• Who are you working for?

    For some time now I’ve been carrying the following question in my mind: are American workers fully benefiting from their toil? We have had years of stagnant wage growth. At the same time, health insurance premiums have been going up faster than wages, inflation, and economic growth. It’s pretty obvious that some of what would otherwise have been wage growth is going toward premium increases.

    Those premium dollars go somewhere, first to insurers (or third-party administrators) and then, mostly, to health care workers. A recent NEJM Perspectives piece by Robert Kocher and Nikhil Sahni puts some numbers to this story.

    Of the $2.6 trillion spent in 2010 on health care in the United States, 56% consisted of wages for health care workers. Labor is by far the largest category of expense: health care, as it is designed and delivered today, is very labor-intensive. The 16.4 million U.S. health care employees represented 11.8% of the total employed labor force in 2010. […] [H]ealth care labor is becoming more expensive more quickly than other types of labor. Even through the recession, when wages fell in other sectors, health care wages grew at a compounded annual rate of 3.4% from 2005 to 2010. [Emphasis added.]

    So, your wages may be stagnant, but those of the health care workers financed by your rapidly growing premiums have risen. Even some of the 46% of health care spending that doesn’t go directly to wages eventually makes its way into the paychecks of those who manufacture health care equipment, supplies, and devices. On the whole, the health care industry and related businesses are doing well. Most other workers are not.

    Certainly, workers get something for their premiums. But are they getting as much extra value each year as those premium increases imply? It is not clear to me they are. Along with the growth in cost Kocher and Sahni point to a troubling story in health care productivity.

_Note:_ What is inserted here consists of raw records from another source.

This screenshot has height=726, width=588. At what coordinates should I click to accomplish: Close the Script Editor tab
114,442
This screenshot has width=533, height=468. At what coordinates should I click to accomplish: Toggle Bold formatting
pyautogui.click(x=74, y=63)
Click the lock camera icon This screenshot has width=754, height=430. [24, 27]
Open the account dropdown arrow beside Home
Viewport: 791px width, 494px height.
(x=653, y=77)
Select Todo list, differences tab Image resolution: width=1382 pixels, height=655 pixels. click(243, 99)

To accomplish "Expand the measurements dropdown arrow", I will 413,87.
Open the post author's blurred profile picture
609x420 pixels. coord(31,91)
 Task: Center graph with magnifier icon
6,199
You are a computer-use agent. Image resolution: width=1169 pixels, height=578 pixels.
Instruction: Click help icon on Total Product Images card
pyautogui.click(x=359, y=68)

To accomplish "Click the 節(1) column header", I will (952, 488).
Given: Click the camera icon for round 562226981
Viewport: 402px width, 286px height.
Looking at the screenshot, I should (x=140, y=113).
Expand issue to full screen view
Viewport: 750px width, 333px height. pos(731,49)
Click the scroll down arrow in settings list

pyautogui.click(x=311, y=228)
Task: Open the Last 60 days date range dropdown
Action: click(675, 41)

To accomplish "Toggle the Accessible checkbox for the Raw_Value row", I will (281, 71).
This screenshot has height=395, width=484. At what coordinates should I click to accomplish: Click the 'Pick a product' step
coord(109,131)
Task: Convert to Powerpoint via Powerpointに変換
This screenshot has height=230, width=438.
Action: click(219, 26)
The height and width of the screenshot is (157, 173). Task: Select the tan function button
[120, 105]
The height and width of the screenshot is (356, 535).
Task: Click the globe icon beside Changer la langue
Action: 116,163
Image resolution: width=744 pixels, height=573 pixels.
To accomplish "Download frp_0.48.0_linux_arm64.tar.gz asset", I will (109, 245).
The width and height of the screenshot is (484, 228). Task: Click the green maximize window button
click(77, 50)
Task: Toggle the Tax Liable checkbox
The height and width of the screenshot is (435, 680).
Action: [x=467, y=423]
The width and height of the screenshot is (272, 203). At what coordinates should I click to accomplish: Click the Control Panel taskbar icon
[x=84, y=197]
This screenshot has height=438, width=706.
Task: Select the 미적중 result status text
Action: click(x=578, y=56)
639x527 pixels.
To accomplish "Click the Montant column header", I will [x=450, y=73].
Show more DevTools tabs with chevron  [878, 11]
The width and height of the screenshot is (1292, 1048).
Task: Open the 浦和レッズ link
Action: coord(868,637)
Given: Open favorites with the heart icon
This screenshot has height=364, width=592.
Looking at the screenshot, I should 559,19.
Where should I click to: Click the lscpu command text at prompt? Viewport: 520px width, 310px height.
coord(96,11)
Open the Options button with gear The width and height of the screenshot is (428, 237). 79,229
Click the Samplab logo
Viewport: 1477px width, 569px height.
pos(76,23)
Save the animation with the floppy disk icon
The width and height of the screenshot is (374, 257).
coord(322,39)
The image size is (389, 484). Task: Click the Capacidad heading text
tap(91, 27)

    Yet unlike virtually all other sectors of the U.S. economy, health care has experienced no gains over the past 20 years in labor productivity, defined as output per worker (in health care, the “output” is the volume of activity — including all encounters, tests, treatments, and surgeries — per unit of cost). Although it is possible that some gains in quality have been achieved that are not reflected in productivity gains, it’s striking that health care is not experiencing anything near the gains achieved in other sectors.

    Here’s part of their chart that illustrates the productivity trends over the period 1990-2010. The full chart is here and it echos the findings of David Cutler several years ago.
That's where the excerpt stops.